#### Material to process ####

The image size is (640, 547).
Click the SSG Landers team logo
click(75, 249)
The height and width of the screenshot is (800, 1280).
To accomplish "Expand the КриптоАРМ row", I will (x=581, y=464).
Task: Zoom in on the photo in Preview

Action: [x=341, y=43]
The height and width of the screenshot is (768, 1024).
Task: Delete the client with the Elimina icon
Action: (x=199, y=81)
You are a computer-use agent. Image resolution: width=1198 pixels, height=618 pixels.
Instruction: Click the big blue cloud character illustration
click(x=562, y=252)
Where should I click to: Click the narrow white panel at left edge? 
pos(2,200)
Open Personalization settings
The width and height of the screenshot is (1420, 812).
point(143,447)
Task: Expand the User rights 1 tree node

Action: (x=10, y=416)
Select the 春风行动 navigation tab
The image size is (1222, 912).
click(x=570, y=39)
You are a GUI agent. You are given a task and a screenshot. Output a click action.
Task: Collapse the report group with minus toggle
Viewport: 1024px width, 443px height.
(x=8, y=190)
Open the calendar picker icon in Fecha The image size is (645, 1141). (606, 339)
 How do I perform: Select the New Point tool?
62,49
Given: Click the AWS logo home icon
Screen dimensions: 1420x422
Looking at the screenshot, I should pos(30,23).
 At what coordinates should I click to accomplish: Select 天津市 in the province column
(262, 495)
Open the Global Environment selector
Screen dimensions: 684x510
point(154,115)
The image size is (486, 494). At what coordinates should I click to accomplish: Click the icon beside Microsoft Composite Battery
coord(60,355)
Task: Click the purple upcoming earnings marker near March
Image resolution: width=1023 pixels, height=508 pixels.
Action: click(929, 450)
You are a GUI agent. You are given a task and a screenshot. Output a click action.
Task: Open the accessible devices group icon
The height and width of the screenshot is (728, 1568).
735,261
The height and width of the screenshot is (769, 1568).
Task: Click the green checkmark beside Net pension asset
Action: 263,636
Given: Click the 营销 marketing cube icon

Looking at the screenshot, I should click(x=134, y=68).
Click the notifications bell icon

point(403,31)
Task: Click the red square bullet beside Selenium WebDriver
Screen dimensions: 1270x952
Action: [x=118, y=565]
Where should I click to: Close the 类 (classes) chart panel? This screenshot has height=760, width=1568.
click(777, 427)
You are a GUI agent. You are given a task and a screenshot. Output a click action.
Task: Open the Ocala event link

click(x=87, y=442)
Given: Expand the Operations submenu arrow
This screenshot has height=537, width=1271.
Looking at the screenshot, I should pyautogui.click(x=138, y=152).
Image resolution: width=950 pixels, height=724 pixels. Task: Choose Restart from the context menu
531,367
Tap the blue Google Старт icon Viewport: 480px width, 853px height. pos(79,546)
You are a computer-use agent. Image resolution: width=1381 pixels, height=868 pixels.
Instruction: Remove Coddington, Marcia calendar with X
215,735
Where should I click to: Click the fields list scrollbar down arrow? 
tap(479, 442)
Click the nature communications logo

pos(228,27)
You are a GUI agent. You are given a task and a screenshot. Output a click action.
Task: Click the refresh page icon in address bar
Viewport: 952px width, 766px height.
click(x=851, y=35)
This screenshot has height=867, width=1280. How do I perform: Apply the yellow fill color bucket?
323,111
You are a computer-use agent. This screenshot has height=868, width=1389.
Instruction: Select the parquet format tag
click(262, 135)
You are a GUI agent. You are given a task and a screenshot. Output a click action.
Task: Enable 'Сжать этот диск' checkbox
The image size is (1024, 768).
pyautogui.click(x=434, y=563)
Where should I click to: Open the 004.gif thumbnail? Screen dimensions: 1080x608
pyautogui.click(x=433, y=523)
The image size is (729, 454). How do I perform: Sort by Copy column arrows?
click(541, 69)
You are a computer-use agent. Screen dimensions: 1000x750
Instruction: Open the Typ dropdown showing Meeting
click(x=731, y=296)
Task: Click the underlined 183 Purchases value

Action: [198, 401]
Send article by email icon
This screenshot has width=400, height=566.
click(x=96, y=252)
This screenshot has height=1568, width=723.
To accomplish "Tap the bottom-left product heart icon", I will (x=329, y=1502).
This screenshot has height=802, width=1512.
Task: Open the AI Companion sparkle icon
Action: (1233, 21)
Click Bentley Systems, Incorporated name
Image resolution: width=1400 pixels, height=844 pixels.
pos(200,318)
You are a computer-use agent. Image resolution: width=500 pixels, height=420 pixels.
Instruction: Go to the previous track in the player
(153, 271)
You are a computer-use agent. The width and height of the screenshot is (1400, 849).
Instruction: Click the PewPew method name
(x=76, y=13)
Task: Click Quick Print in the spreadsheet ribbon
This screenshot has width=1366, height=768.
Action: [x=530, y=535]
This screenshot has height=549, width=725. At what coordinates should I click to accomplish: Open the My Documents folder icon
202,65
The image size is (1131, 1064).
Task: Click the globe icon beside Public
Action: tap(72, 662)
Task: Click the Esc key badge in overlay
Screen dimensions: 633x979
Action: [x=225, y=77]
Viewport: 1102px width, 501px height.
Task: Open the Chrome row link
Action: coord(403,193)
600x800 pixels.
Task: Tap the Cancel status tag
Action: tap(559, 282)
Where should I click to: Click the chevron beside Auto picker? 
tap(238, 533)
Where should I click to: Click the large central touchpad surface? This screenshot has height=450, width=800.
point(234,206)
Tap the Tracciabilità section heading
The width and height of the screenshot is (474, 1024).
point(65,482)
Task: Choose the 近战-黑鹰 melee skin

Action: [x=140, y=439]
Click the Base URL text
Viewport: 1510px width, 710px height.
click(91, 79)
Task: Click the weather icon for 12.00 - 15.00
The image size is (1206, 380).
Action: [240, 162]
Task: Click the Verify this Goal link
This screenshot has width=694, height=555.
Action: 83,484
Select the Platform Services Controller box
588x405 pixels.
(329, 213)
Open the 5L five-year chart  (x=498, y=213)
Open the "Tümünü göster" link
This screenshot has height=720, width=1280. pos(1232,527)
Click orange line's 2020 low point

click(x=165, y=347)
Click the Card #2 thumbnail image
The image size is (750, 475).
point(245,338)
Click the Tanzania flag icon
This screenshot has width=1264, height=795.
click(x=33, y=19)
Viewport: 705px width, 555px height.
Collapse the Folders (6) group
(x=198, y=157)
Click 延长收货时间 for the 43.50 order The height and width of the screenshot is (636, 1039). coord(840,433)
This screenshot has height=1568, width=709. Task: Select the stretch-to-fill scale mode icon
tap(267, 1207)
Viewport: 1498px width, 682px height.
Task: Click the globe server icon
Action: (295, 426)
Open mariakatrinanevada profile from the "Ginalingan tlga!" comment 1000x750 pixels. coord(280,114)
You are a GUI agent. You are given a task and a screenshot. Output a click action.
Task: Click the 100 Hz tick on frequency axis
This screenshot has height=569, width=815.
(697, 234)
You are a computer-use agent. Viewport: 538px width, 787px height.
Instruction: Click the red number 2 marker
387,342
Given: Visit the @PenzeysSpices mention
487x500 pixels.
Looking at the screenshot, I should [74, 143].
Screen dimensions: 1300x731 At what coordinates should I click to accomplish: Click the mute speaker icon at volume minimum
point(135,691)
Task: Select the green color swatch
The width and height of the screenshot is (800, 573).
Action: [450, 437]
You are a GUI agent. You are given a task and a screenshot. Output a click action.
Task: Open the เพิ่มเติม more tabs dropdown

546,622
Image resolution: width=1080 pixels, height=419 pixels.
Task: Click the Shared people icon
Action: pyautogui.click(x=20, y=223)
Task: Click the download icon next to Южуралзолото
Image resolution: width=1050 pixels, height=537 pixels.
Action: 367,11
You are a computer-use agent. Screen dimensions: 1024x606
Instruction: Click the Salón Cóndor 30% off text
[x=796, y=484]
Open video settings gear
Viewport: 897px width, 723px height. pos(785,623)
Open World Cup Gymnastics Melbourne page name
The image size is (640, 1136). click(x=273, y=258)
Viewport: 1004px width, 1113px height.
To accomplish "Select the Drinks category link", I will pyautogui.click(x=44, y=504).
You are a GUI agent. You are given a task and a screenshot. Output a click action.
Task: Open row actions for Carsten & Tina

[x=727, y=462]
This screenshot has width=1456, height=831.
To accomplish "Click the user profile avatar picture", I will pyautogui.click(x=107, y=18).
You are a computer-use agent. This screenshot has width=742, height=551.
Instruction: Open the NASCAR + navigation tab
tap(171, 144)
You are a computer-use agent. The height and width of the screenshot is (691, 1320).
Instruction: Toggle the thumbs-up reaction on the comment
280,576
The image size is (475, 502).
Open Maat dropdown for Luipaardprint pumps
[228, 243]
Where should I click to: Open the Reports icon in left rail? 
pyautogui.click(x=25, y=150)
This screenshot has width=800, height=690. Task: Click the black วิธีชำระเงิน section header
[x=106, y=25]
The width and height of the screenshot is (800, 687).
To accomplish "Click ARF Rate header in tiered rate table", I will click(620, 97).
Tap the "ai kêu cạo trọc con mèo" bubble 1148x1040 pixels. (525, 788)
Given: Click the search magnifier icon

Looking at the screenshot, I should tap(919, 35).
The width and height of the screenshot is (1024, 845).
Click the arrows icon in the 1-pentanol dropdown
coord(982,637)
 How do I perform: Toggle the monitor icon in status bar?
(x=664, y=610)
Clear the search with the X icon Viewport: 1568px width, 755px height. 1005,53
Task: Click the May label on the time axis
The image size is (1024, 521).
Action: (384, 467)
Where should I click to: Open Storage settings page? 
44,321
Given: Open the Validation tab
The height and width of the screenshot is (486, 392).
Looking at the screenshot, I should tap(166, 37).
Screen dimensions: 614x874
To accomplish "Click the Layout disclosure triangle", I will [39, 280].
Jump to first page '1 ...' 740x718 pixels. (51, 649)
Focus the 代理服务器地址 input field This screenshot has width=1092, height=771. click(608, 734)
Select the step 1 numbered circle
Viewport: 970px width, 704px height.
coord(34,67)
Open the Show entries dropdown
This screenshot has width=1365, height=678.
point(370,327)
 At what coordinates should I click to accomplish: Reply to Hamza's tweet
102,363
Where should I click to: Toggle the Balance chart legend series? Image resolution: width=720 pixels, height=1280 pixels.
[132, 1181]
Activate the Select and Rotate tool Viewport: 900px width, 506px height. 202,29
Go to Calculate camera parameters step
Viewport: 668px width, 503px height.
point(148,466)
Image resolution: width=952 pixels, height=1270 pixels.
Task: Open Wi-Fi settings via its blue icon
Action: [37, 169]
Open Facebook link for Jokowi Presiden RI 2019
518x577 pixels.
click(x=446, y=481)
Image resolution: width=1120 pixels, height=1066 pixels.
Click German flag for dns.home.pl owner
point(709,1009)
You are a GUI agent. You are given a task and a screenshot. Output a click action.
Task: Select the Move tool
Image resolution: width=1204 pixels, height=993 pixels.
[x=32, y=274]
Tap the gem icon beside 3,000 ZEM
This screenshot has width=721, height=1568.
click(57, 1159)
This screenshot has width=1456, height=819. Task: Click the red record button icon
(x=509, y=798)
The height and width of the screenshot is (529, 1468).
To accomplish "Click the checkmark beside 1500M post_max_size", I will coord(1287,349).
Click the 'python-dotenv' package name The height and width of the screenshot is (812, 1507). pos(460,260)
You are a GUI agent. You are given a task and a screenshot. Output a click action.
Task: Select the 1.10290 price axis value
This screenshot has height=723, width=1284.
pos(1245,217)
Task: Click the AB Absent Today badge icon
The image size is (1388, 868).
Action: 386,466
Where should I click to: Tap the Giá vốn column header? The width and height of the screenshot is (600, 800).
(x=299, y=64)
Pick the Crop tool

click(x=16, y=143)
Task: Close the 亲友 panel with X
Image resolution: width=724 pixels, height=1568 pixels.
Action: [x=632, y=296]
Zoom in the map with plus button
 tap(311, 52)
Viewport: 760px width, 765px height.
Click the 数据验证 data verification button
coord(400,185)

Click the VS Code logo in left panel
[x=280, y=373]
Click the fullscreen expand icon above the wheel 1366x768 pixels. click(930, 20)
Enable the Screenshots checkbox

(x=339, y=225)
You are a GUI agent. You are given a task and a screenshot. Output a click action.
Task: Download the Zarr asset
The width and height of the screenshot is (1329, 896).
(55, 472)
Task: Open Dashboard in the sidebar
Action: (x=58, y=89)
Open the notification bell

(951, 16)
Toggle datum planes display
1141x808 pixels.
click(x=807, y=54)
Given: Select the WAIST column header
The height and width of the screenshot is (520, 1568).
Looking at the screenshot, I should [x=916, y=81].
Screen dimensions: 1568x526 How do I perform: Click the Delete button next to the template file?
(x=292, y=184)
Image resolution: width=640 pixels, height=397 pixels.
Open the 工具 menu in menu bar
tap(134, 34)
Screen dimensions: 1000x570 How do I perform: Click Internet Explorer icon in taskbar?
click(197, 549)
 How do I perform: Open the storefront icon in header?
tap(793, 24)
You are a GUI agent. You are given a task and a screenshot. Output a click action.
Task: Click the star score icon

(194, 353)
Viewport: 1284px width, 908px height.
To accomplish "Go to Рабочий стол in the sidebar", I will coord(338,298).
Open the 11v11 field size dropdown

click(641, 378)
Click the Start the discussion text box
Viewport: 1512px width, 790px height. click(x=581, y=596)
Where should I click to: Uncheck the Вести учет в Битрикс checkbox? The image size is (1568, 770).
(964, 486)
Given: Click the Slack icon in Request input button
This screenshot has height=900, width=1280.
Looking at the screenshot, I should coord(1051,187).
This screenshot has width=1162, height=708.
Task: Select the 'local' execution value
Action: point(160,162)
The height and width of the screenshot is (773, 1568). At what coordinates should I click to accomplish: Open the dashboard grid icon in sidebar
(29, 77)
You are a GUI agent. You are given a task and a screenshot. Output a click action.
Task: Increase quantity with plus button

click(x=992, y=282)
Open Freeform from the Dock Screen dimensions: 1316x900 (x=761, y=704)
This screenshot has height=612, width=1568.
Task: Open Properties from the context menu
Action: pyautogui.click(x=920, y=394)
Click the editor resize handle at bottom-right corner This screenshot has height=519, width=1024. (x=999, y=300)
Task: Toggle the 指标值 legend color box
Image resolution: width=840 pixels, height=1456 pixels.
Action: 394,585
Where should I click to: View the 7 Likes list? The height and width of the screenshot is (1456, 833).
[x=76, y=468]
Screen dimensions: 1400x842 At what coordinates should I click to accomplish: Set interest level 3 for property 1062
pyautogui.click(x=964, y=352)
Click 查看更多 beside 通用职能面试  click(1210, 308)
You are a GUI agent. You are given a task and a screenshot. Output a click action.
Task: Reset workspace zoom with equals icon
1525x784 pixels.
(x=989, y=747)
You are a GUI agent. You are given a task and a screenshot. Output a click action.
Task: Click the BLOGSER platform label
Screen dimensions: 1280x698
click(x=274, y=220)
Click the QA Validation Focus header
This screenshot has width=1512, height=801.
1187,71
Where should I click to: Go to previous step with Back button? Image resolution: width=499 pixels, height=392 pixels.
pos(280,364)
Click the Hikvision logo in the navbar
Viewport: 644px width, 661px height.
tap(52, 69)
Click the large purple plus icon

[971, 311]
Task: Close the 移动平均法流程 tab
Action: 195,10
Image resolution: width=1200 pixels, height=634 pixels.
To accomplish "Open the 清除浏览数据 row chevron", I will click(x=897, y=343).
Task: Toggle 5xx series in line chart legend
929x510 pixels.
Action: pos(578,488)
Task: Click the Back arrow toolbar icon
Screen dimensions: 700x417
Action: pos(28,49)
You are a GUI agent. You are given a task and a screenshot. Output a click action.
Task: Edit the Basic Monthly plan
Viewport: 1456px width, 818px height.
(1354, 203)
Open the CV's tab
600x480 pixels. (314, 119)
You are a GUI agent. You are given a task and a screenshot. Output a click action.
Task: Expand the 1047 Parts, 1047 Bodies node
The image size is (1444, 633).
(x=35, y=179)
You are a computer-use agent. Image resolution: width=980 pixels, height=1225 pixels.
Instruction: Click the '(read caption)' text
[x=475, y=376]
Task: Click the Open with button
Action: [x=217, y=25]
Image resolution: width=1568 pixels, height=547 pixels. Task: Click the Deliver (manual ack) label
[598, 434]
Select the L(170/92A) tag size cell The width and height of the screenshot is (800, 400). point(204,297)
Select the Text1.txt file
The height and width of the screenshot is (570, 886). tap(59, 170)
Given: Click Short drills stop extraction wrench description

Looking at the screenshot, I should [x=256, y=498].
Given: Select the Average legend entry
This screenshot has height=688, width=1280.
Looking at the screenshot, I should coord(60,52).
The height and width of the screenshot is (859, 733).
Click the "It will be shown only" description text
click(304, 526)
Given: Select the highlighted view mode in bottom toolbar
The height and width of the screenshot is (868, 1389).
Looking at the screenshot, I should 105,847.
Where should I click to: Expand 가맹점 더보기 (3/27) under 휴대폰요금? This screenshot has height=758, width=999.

####

__What to do__.
Copy word for word the stretch of entries above from the line that has "This screenshot has height=569, width=815." through the line that has "You are a computer-use agent. The height", both ends included, and nothing outside it.

__Written reply__.
This screenshot has height=569, width=815.
(697, 234)
You are a computer-use agent. Viewport: 538px width, 787px height.
Instruction: Click the red number 2 marker
387,342
Given: Visit the @PenzeysSpices mention
487x500 pixels.
Looking at the screenshot, I should [74, 143].
Screen dimensions: 1300x731 At what coordinates should I click to accomplish: Click the mute speaker icon at volume minimum
point(135,691)
Task: Select the green color swatch
The width and height of the screenshot is (800, 573).
Action: [450, 437]
You are a GUI agent. You are given a task and a screenshot. Output a click action.
Task: Open the เพิ่มเติม more tabs dropdown

546,622
Image resolution: width=1080 pixels, height=419 pixels.
Task: Click the Shared people icon
Action: pyautogui.click(x=20, y=223)
Task: Click the download icon next to Южуралзолото
Image resolution: width=1050 pixels, height=537 pixels.
Action: 367,11
You are a computer-use agent. Screen dimensions: 1024x606
Instruction: Click the Salón Cóndor 30% off text
[x=796, y=484]
Open video settings gear
Viewport: 897px width, 723px height. pos(785,623)
Open World Cup Gymnastics Melbourne page name
The image size is (640, 1136). click(x=273, y=258)
Viewport: 1004px width, 1113px height.
To accomplish "Select the Drinks category link", I will pyautogui.click(x=44, y=504).
You are a GUI agent. You are given a task and a screenshot. Output a click action.
Task: Open row actions for Carsten & Tina

[x=727, y=462]
This screenshot has width=1456, height=831.
To accomplish "Click the user profile avatar picture", I will pyautogui.click(x=107, y=18).
You are a computer-use agent. This screenshot has width=742, height=551.
Instruction: Open the NASCAR + navigation tab
tap(171, 144)
You are a computer-use agent. The height and width of the screenshot is (691, 1320).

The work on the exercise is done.